# [Supplied passage]

We’ve also seen what happens, in economic terms, when you have a denial of the right to private property and a denial of private contractual economic relationships, and you try to have an actor, the state, make all these decisions in the name of the people. Yes, that is the far left, and the 20th century showed us a great deal about just what happens when those leftist economic ideas are put into practice.

Now on the far right, that absolute laissez-faire, absolute libertarianism has almost never existed, at least not in terms of modern society. By the time you reach the late 19th century, in the United States, there is at least some understanding that there have to be some limitations upon legal contracts. Now, just to state the most obvious, contracting someone for murder is an economic transaction. It may be consensual, but it is deeply immoral and any sensical government makes it a crime. It’s an economic transaction, it is a contract freely entered into, that’s why after all professional killers are often called contract killers. But that is an illegal contract because it is an absolutely immoral contract.

Well, what about other contracts? There are some economic and moral libertarians who actually argue that prostitution should be legal, other forms of consensual sex trafficking, as it is known. But in most places in the world, even as there is some trafficking and prostitution, it also remains illegal. And usually on both sides of the equation, both sides of the contract, it is considered illegal even if there is an imbalance in the actual prosecutions, even if the laws on the books and the laws basically aren’t prosecuted at all.

Well, what about something that’s far less controversial? What about, say, contracting with the teenager down the street to mow your lawn? How restrictive should that contract be? Who should be able to say, no, you’re paying too much, you’re not paying enough, here are the labor conditions that are absolutely necessary? What about your employer who may have, say, 5,000 employees? Obviously, at that point it has to be far more technical, it has to be far more driven by a policy. But at the same time, it comes down to a basic question, and this is what separates the right from the left, who gets to decide, in the main, say in matters of employment, what are rightful or wrongful labor relationships or contractual arrangements?

You have those on the left who want to make everything a matter of not only government supervision and government oversight, but even government intervention. You have those on the right, and I believe that the Conservatives are right in this, that the more the government intervenes, the more it restricts human liberty, and also does so at a great cost to our national economy, and to the economy, say, of an individual or an individual family. But you have a headline coming right now, The Wall Street Journal reported on it yesterday, the story is coming from California, and the headline is, “Companies Face Push for Shorter Workweek.”

Now, wait just a minute, if you have employees, say, on the other side of the experience of COVID and the lockdown who are saying, we want to make new arrangements about our employment, well, employees and employers should have the right to negotiate that. That is not what this headline is about. This headline is about those in the Democratic majority, in the California General Assembly who are moving to use the power of law, the power of the government to tell corporations that employ more than 500 people that they must reduce their workweek from 40 hours to 32 hours and keep paying people as if they are working 40 hours.

Katherine Bindley reporting for The Wall Street Journal begins by asking a question, “Which is better, a four day work week or five?” She goes on and reports, “Companies and governments around the world have been debating that question recently driven by a tight labor market along with workers seeking flexibility.” But then this, “A proposal in the California State Legislature would define the workweek in the state as 32 hours, not 40 for larger companies.” And we are told by the end of next week, the California State Assembly’s Labor and Employment Committee is expected to decide if the bill will move forward, “While the proposal is many steps away from becoming law, if passed, the bill could affect more than 2,000 businesses.”

# [List of tasks]
**A.** In the commentary on contracts and the California workweek, what size of company would the proposed law cover?
**B.** According to the commentary on contracts and the California workweek, why is hiring someone to commit murder an illegal contract even though both sides agree to it? Answer in one to three sentences.
**C.** Pick up the commentary on contracts and the California workweek bill after its last sentence, and keep writing from there.

# [Record excerpts]

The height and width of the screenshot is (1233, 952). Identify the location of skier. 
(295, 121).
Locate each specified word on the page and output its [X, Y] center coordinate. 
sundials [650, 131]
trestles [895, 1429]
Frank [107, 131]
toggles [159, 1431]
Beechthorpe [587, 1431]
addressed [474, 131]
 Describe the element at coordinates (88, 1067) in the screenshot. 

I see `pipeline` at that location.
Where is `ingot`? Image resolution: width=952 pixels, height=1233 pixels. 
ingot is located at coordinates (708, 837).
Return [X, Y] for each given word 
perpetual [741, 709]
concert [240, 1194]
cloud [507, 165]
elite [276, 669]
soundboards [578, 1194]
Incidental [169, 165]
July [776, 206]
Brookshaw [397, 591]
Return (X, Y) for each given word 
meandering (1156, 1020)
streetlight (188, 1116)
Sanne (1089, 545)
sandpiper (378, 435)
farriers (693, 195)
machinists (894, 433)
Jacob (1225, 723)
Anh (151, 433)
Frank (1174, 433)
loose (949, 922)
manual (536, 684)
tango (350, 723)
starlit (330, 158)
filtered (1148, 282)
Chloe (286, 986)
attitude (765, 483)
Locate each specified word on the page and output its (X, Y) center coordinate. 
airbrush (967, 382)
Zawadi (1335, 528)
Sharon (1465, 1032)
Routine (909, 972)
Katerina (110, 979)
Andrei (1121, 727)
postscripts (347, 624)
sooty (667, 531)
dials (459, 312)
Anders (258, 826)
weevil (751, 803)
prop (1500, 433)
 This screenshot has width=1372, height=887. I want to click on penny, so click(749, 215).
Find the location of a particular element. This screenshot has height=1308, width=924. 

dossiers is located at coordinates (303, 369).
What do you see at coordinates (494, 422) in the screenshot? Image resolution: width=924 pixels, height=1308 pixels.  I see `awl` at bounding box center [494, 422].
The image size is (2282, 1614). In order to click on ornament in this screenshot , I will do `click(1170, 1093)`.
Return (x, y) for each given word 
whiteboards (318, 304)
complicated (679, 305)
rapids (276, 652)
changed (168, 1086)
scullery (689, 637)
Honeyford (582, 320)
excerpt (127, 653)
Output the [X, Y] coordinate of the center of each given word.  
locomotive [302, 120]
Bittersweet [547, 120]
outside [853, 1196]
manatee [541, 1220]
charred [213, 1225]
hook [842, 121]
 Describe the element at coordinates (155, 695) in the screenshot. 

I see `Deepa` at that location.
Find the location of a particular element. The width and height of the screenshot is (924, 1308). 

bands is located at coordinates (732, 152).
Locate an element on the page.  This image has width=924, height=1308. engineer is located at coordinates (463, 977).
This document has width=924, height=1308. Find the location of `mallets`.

# [Results by task]
**A.** Corporations that employ more than 500 people.

**B.** It is an absolutely immoral contract. It may be consensual, but because it is deeply immoral, any sensible government makes it a crime.

**C.**
Elsewhere in the media, it is reported that the legislation would cover only employers who have more than 500 employees, and that’s a minority of employers in the state. But get this, those companies employ a majority of the workers in California, which is to say this would affect most workers in California. Now, if you’re listening to this, you might think, well, this is a good time to be in California, because I’ll get paid for 40 hours and only have to work 32. The employer will be prohibited from me working more than 32 hours a week unless I’m going to be paid time and a half, which currently kicks in only at 40 hours. What a deal!

One of the coauthors of the bill is a Democratic California State Assembly member named Evan Lowe, and his name comes up again and again and again with some of the most outlandish ideas from the left. But at the same time, this legislation is being seriously considered. And furthermore, as you’re thinking about the Overton Window, that is the window that is used to theoretically predict how ideas move from the margin into the mainstream. The fact that this is now on the front page of the business section of The Wall Street Journal tells you that you’re going to be seeing this idea crop up here and there, eventually everywhere.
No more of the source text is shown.